True if at least one NIP check produced data.

Functions

log_success

log_success(result: Any) -> bool

Extract success status from a metadata result's logs object.

Source code in src/bigbrotr/services/monitor/utils.py
def log_success(result: Any) -> bool:
    """Extract success status from a metadata result's logs object."""
    logs = result.logs
    if isinstance(logs, BaseLogs):
        return bool(logs.success)
    if isinstance(logs, Nip66RttMultiPhaseLogs):
        return bool(logs.open_success)
    return False

log_reason

log_reason(result: Any) -> str | None

Extract failure reason from a metadata result's logs object.

Source code in src/bigbrotr/services/monitor/utils.py
def log_reason(result: Any) -> str | None:
    """Extract failure reason from a metadata result's logs object."""
    logs = result.logs
    if isinstance(logs, BaseLogs):
        return str(logs.reason) if logs.reason else None
    if isinstance(logs, Nip66RttMultiPhaseLogs):
        return str(logs.open_reason) if logs.open_reason else None
    return None

extract_result

extract_result(results: dict[str, Any], key: str) -> Any

Extract a successful result from asyncio.gather output.
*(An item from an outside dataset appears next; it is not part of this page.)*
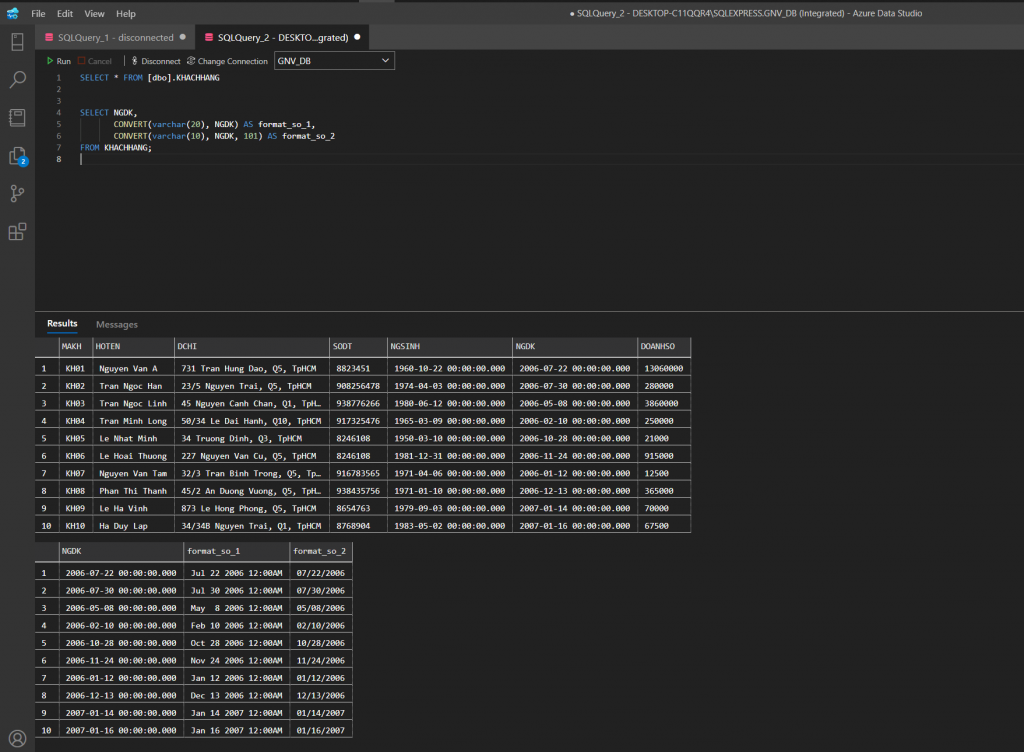Image resolution: width=1024 pixels, height=752 pixels.
Task: Click the DOANHSO column header
Action: coord(663,346)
Returns None if the key is absent or the result is an exception.

Source code in src/bigbrotr/services/monitor/utils.py
def extract_result(results: dict[str, Any], key: str) -> Any:
    """Extract a successful result from asyncio.gather output.

    Returns None if the key is absent or the result is an exception.
    """
    value = results.get(key)
    if value is None or isinstance(value, BaseException):
        return None
    return value

collect_metadata

collect_metadata(
    successful: list[tuple[Relay, CheckResult]],
    store: MetadataFlags,
) -> list[RelayMetadata]

Build storable metadata records from successful health check results.

Iterates over successful relay/result pairs and collects metadata for each check type enabled in store. Field names in CheckResult, MetadataFlags, and MetadataType are aligned by convention (e.g. nip11_info, nip66_rtt).

Parameters:

  • successful (list[tuple[Relay, CheckResult]]) –

    Relays with their health check results.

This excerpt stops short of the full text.